Notice that a smaller circle has a shorter, or smaller, radius than a larger circle. You can test it for yourself, too. Find any two circles of different sizes and measure their radiuses and compare. Which radius is larger? Which is smaller?
What About the Diameter?
There's another term related to the radius that you need to know, and that is diameter. The diameter is twice as long as the radius and is the distance from edge to edge of the circle passing through the center. If the radius is 2 inches long, then the diameter will be 4 inches long. It's always double. Let us now see how the various formulas for circles will help us find the radius.
Finding the Radius Using Circumference
We've just been given the circumference of a particular circle, and we now need to find the radius of the circle.
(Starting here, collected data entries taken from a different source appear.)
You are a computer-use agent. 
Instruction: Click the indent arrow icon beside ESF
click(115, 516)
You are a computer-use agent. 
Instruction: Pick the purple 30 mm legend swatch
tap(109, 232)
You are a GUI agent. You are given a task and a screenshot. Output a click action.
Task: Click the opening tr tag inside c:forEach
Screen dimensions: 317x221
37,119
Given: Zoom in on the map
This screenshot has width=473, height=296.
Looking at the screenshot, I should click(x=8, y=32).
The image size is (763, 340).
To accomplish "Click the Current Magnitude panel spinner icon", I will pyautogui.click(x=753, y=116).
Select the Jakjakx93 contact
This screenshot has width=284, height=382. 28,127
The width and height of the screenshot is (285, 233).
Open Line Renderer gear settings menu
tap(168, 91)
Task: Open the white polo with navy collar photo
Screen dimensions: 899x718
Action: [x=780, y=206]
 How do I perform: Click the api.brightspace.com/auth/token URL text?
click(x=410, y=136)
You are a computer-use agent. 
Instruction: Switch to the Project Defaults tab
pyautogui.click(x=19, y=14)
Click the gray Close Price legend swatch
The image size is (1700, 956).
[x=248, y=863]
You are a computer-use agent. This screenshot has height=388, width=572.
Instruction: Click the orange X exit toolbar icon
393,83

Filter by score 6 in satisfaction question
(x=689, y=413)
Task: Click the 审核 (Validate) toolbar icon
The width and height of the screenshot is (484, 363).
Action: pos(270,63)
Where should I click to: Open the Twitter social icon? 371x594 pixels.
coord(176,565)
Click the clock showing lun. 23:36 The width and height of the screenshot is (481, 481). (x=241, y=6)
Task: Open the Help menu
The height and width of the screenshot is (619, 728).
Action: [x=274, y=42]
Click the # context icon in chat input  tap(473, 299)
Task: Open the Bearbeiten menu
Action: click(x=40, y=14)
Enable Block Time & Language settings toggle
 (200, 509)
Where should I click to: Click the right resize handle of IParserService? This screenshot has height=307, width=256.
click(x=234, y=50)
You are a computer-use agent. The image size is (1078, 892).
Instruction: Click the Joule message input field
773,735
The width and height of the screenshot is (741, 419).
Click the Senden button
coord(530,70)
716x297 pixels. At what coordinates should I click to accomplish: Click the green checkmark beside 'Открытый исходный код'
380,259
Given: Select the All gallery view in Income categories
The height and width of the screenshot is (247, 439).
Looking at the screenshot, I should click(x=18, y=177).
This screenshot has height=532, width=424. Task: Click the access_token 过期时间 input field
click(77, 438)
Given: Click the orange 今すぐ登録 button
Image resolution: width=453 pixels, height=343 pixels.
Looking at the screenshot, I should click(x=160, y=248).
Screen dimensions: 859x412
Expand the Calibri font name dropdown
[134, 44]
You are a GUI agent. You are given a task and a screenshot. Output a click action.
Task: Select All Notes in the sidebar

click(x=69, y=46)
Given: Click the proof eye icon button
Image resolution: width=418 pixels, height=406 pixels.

How do we proceed?
First, we need the formula for circumference, which is C=2*pi*r. Once we have the formula, we can plug in our numbers for circumference and the constant pi to solve for r. We will use our algebra skills to rewrite the equation so r is by itself. Follow along with our steps.
We start with our circumference formula, which is C = 2*pi*r. Our next step is plugging in all the numbers we know. We know the circumference is 8 and we know the constant pi is always 3.14. After that, we simplify by multiplying the 2 by pi. After that, we divide by 6.28 so that r is by itself. When r is by itself, we have solved for the radius and now know how large the radius is. In this case, our radius is 1.27 meters.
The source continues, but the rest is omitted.